All in all, this story has played out many times before, and will again. I think you either have adoption or you have a modern solution without technical debt. React had constraints that don't exist anymore that shaped its architecture, and now it has an enormous community that cannot turn on a dime.
Svelte, Solid, and Qwik have the benefit of hindsight and browser advancements. In 10 to 15 years time we'll be talking about a new batch of frameworks that have the same advantages over Svelte/Solid/Qwik.
Front end engineering has been a perpetual chase for The Shiny Thing™, constantly changing, with good excuses, but way too often throwing everything away and starting from scratch, forcing a perpetual catch up and periodic rewrites of everything.
Some maturity and a slower pace of change could be a good thing.
I mean, innovation is still happening, but it's not compelling enough to drop React for most apparently (at least not yet).
Performance is one thing (the internet is getting slower! Impressively bad!), but also webapps are becoming so incredibly overdesigned, at the expense of the user experience.
Before we had the discrete fields of front-end engineering, design, UX, etc web design was inherently limited and we used standardized shorthands for everything across the industry. With React it's so easy to throw out best practices and try to redesign every single experience from scratch. Combine that with the Figma-fication of web design and teams can get lost making pixel perfect designs that are usability nightmares.
Let's be honest - what percentage of modern React websites actually provide a better user experience than Craigslist? It's fast, I'm not dealing with buttons that move around as a page loads, unusual text sizes at non-standard screen sizes, etc. (The famous McMaster-Carr website is another example).
While the VDOM overhead does exist, it's not the performance bottleneck. More likely reasons are waterfall fetching (present in all frameworks and solvable by React Server Components) or excessive revalidation (solved by the compiler)
Huh, I wish. This is loosely related, but early in my career I worked in a company where one of the projects I was involved in was a relatively large-scale web platform. The system had quite a lot of interactive UI elements, but for some reason we weren't allowed to use any off-the-shelf UI library/framework like React (it was already around for quite some time), despite presenting arguments countless times on why it would be the better solution and save a huge amount of time.

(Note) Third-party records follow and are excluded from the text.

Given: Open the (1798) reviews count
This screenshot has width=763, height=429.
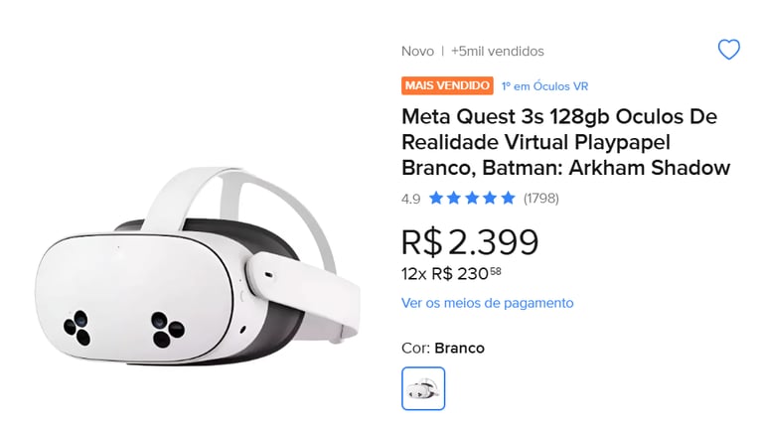Looking at the screenshot, I should coord(541,199).
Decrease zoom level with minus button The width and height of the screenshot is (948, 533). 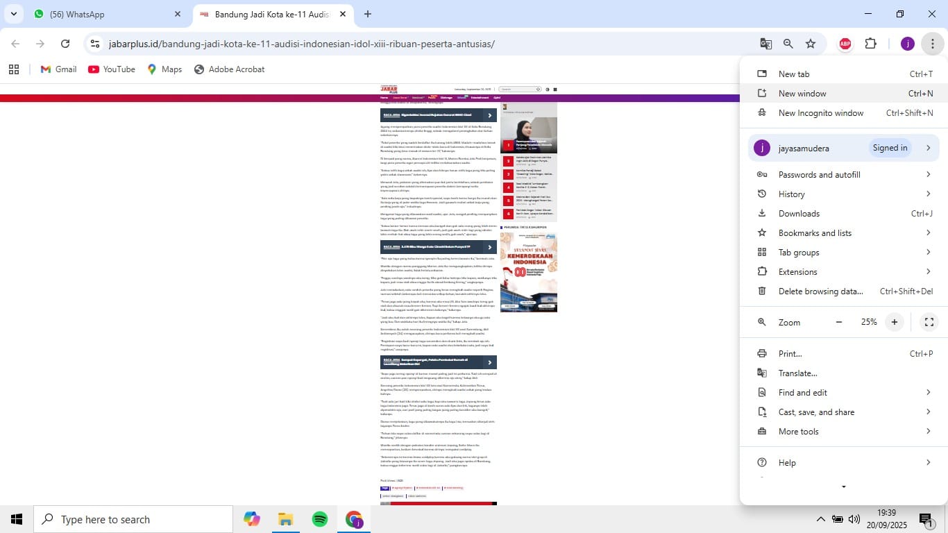[839, 322]
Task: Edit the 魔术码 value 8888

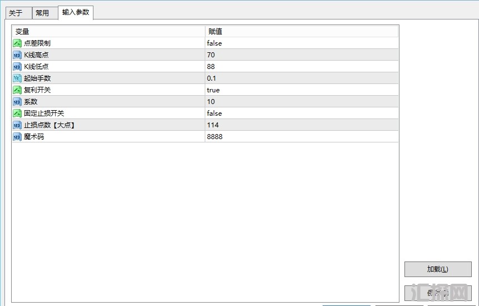Action: (x=214, y=136)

Instead, we had to use a buggy and incomplete UI library that was built within the company, and the results were as you'd expect. Making changes to the UI was agonizing, the library's behavior and API was inconsistent, components were difficult to reuse, and you had to jump through hoops and monkey-patched nonsense to update the UI. On top of that, nobody worked on fixing the library itself, and eventually the system using it grew so large that making any fixes to the library would break the system and would need a massive amount of time to fix or rewrite all the broken components. The saddest thing was that the UI library itself did not actually do anything "innovative", just some things that are available in countless other UI libraries, but worse.

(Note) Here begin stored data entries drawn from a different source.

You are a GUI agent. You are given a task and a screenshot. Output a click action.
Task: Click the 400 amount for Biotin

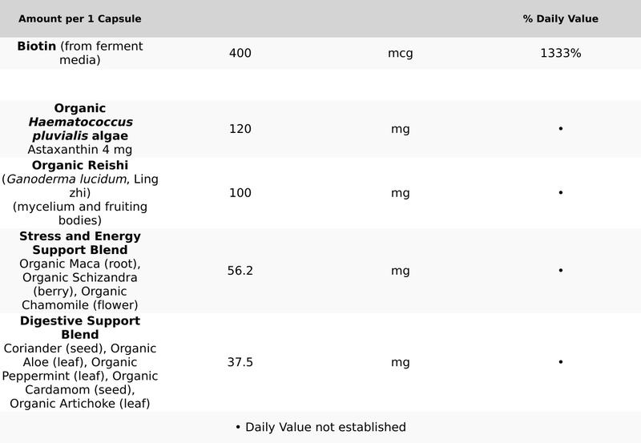(x=240, y=54)
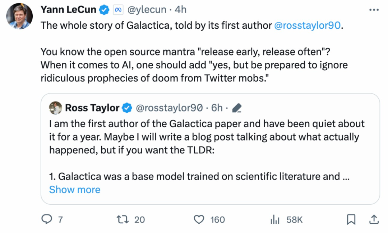
Task: Open the share upload icon
Action: 374,219
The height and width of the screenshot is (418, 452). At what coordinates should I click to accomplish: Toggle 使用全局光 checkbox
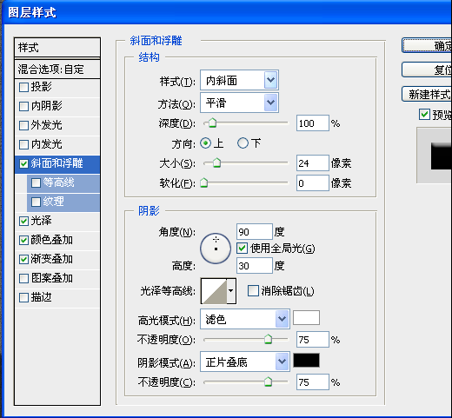(242, 249)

Sure, maybe it was my technical incompetence and poor decisions, but on the other hand, even then, I knew JS/TS quite well and wasn't one of those people who swear by a particular framework and know nothing else. I worked on other web-based projects before with various technologies and never had that many problems.
duxup•1h ago
Otherwise the front end land is still very dynamic and so on, I think it's great, there are lots of options.
If some boring insurance company doesn't pick the coolest new framework and picks react instead. I don't think that's a problem. Gotta go be with the cool kids to do the cool new things.